Nella sfolgorante costellazione delle scrittrici latinoamericane del Novecento, sempre meno offuscata dalla lunga indifferenza della cultura «ufficiale», le messicane occupano un posto d’onore, con opere che hanno aperto la strada a eredi eccellenti e numerose, pronte a fare tesoro di una preziosa lezione. Una delle ultime a emergere, tra loro, è Alaíde Ventura Medina, nata nel 1985, che con i suoi tre romanzi (il più recente Autofagìa, è appena uscito presso Random House e ha ricevuto l’entusiastico avallo di Cristina Rivera Garza) si è rapidamente conquistata un posto di spicco.

ARRIVA ADESSO IN ITALIA il suo libro più noto e celebrato (Album di famiglia, Alessandro Polidoro Editore, pp. 207, euro 16), tradotto dalla brava Sara Papini: un testo singolare e dalla scrittura brillantissima, da leggersi come un ulteriore tassello di quella che potremmo definire una storia condivisa e raccontata da molte, troppe voci. È di violenza che si parla, una violenza esercitata nel chiuso della famiglia da un padre pronto a «rompere» in mille metaforici pezzi corpi e menti altrui (il titolo originale del libro è, non a caso, Entre los rotos).
Nonostante sia privo di immagini, il romanzo si presenta come un vero e proprio album, sia pure dall’estetica insolita: un sacchetto di plastica, in cui un ragazzo per sempre e definitivamente «rotto» ha raccolto molte delle foto da lui scattate nel corso degli anni e regolarmente sviluppate e stampate, con assoluta indifferenza per il digitale. A ritrovarle dopo il suo suicidio è la sorella e voce narrante, che le descrive e le commenta, riconoscendo momenti e figure di una famiglia ormai distrutta: i nonni amatissimi, la madre, il fratello bambino, gli animali domestici, le giornate al mare, il corpo massiccio e trionfante del padre, gli interni domestici, gli oggetti.

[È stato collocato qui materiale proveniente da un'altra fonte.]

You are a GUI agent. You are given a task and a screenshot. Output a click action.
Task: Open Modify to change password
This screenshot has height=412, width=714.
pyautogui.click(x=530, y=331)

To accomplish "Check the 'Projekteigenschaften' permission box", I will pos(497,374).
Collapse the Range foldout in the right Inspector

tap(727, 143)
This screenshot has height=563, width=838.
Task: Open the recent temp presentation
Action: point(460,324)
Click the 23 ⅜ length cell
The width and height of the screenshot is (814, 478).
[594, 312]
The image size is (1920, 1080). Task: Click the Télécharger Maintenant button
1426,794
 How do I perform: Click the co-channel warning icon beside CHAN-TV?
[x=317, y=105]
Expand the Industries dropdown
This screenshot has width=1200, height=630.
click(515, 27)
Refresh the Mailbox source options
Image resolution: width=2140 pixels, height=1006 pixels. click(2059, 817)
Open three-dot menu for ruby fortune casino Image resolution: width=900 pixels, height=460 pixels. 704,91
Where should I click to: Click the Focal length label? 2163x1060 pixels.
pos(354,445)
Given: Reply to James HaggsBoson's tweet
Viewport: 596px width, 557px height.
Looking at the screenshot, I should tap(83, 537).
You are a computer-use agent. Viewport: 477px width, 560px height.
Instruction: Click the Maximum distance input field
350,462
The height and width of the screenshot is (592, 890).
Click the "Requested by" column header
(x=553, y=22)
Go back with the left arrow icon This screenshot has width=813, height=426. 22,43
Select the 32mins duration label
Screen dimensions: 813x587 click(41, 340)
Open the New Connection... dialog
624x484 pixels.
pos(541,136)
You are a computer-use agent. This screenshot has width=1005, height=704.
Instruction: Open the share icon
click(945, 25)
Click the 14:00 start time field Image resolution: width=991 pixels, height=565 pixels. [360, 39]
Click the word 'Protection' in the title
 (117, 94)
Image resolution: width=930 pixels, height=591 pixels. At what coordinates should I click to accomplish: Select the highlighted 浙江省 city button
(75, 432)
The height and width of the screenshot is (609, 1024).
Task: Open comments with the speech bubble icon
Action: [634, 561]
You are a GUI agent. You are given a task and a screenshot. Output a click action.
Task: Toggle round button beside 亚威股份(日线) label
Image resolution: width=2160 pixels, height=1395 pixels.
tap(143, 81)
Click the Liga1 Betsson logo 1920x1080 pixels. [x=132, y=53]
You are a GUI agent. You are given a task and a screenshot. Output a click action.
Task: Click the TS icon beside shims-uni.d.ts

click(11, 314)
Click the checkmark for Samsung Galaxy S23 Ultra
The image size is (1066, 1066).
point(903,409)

Osservarle è come unire i punti per far emergere la mappa di un’infanzia e di un’adolescenza devastate da un patriarcato certo del proprio diritto, tra cinghiate, botte e perfino una defenestrazione in piena regola, riservate soprattutto al figlio minore Julian e a sua madre, la cui fragilità sembra aizzare la furia paterna. Quanto alla protagonista, il suo legame con il padre è più ambiguo e include l’attesa di un’approvazione impossibile, che le impedisce di tagliare un legame fatto di umiliazioni e assurdi castighi. Più che le violenze subìte, però, a Ventura Medina interessano le loro conseguenze, che crescono e si dilatano nel tempo: aggressività, bugie e tradimenti diventano il marchio della figlia, mentre il figlio sceglie di sprofondare nel silenzio, diventando un fantasma privo di parola. E il silenzio, con i suoi molteplici significati (anch’esso una forma di violenza, o solo un modo per sopravvivere?) è uno dei fili che attraversano il romanzo, insieme a quello del cibo: le pietanze preparate dalla nonna, che guariscono e confortano, e le continue, nauseanti abbuffate, inconsapevole protesta contro l’idea, usata dal padre come un’arma, che esistano corpi femminili «giusti» e «sbagliati».

DIVISO IN TRE PARTI (l’infanzia dei fratelli, la fuga della ragazza in un altra città e infine il suo tentativo di convivere con Julian), il romanzo si compone di capitoli brevi e brevissimi: piccole storie, aneddoti solo apparentemente slegati che nascono da una fotografia e condensano magistralmente istanti di vita. ll risultato è un collage, una sorta di bacheca piena di foto, ritagli, mappe e annotazioni, «montata» a partire da efficaci espedienti formali: in primo luogo il frammento, che rimanda a vite ridotte in pezzi non ricomponibili; poi gli elenchi, che sembrano voler mettere ordine nel caos e chiariscono con ironica e dolorosa concisione caratteri e situazioni; e infine la risignificazione di parole-chiave inserite in finte voci di vocabolario, come per dare un senso alla disintegrazione che connota i personaggi e il loro percorso.
L’autrice ammette di aver travasato nel romanzo parte della propria vita, ma sottolinea che si tratta comunque di un gioco di possibilità, di un io ipotetico che si muove in un mondo parallelo, insomma di finzione. Chi legge, tuttavia, non potrà fare a meno di riconoscere in questa finzione il riflesso (oscuro e insieme affascinante, perché il libro è bellissimo) di qualcosa che conosciamo fin troppo bene e che troppo spesso ci rifiutiamo di guardare, di vedere, di ammettere.